Your so talented!
I hear that comment often—and I’m truly grateful for it. Yes, I’m a professional visual artist, represented by some of the finest galleries across the West and Southwest. Before that, I spent two decades in Nashville, Tennessee, chasing the shimmering mirage of country music stardom. I’ve been a writer for as long as I can remember, too. But I’ve learned that every so-called gift demands its price.
While others spent their weekends at football, lost in video games, or unwinding by the pool with family and friends, I was alone in my studio—grinding, refining, reaching for something just out of sight. I practiced until my fingers ached, painted until dawn, and filled notebooks and that old word processor I inherited from my father with fragments of thought and possibility. In the pursuit of art, I neglected the gardens of many relationships, and some of them withered quietly over time. I chose solitude and the hunger to create over comfort, and though I’ve gained much, I’ve lost, too.

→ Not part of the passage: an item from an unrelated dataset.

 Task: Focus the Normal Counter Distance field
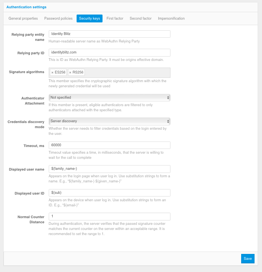click(110, 217)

Still, I believe our experiences—every joy, every heartbreak, every struggle—shape the contours of who we are. I don’t believe in talent; I believe in discipline, devotion, and sacrifice. There were countless times I longed to sit in the stands, to escape into a game, to simply be—but I made myself a promise: to leave nothing undone, nothing unsaid, nothing untried. Because you never know when your time card will be punched, and I want to meet that moment knowing I gave it everything I had.